My friends were waiting at our local bar and I told them how my day went. What good and real friends do when something like this happens: they make fun of you.

They make you feel how stupid you are but in a good way. One thing that they reminded me of is that something like this will happen again if I continue functioning with hangover (continue drinking, actually); if my shakra is not aligned; and if I keep on making foolish choices.

“Everything happens for a reason” does not apply because I did not learn anything from this experience. In 2015, I lost my wallet in Panama and in 2016, I did it again in Boracay, Philippines.

It is a cycle I don’t believe what they say about losing things anymore: that it happens for a reason, that the person who got it really needed it. The right way to put it is I am not taking responsibility for my actions.

Now, I am breaking that pattern. I am going to make everything happen because I made it happen. I’d like to strongly believe in that from now on.

Though the people I met during that adversary, the dude and his grandmother made me believe that my wallet was stolen because we were meant to have lunch that day.

The idea amazes me. I will always remember it the way I wrote it now. It’s incredible to believe and not believe in something at the same time. Rio de Janeiro told me that it’s possible. Like it actually spoke to me.

Vicky and Buddy

Monday 11th of April 2016

I can understand seeing both sides. But I think that overall things do happen for a reason. I understand that you do have to take responsibilities for your actions, but you wouldn't have figured that out if all this hadn't happened.


Sunday 10th of April 2016

I'm glad to see something positive came from this experience losing your wallet. The kindness of strangers obviously had stayed with you.

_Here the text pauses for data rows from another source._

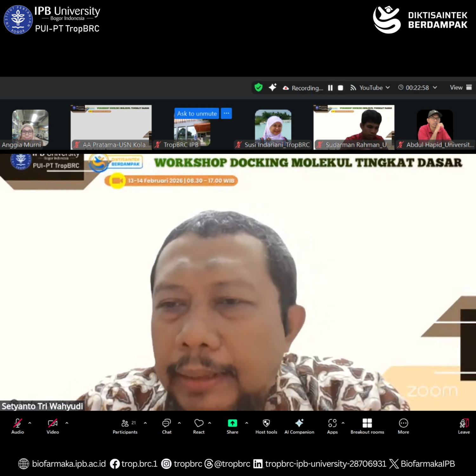Viewport: 476px width, 476px height.
Task: Pause the cloud recording
Action: 330,88
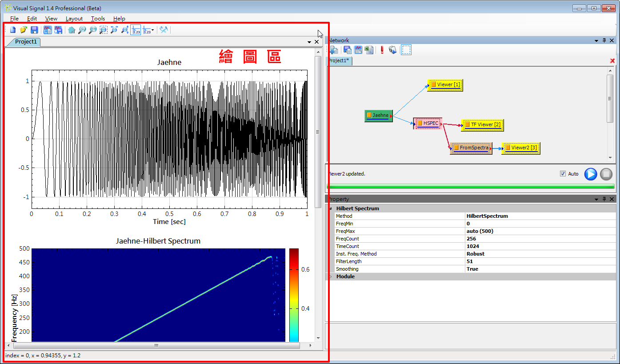Viewport: 620px width, 364px height.
Task: Open the Tools menu
Action: (x=98, y=19)
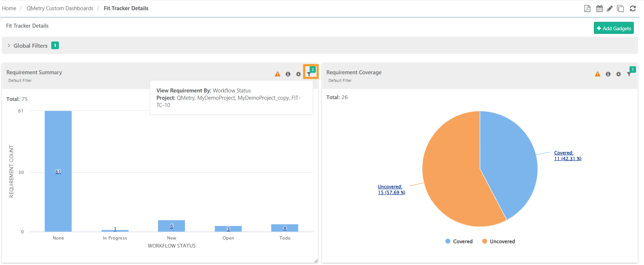The width and height of the screenshot is (644, 265).
Task: Click the copy dashboard icon
Action: tap(620, 8)
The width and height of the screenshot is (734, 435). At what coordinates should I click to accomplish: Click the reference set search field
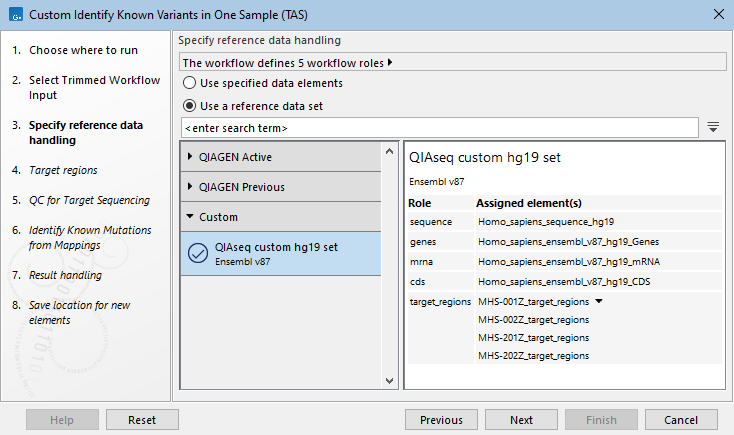coord(439,128)
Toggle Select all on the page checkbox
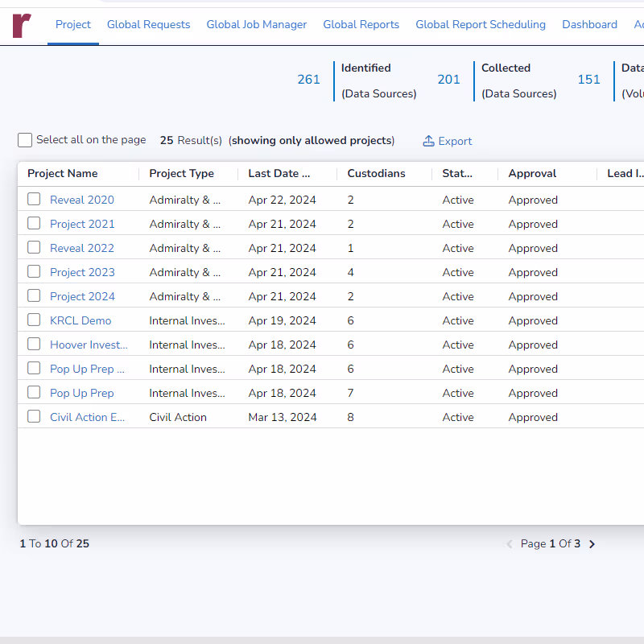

Karla | karlaroundtheworld

Sunday 10th of April 2016

I am moved by your experience with the 30 something dude and the grandmother. I am sorry for your loss and the feeling of stupidity that came with it, but also when something bad happens something good can come out of it? Events like this teaches us a lot about ourselves. I had a similar experience, my first day alone in Europe, my wallet got stolen. Well, that meant many more days with a tight budget but I survived--- we make it happen when faced with situations like that.


Sunday 10th of April 2016

This statement, everything happens for a reason and your story reminded me of a Shakespeare quote, "Though this be madness, yet there is method in it" and your story telling was beautiful. Though things may feel crazy and out of your control (madness) there was a method to the madness (your connections). I like what Howard says, the truth and the lie exists.

Debra Schroeder

Sunday 10th of April 2016

Ouch! So glad that now you can look back and find something positive about your day. And what a blessing that the young man came to your rescue in the sense of restoring some of your faith.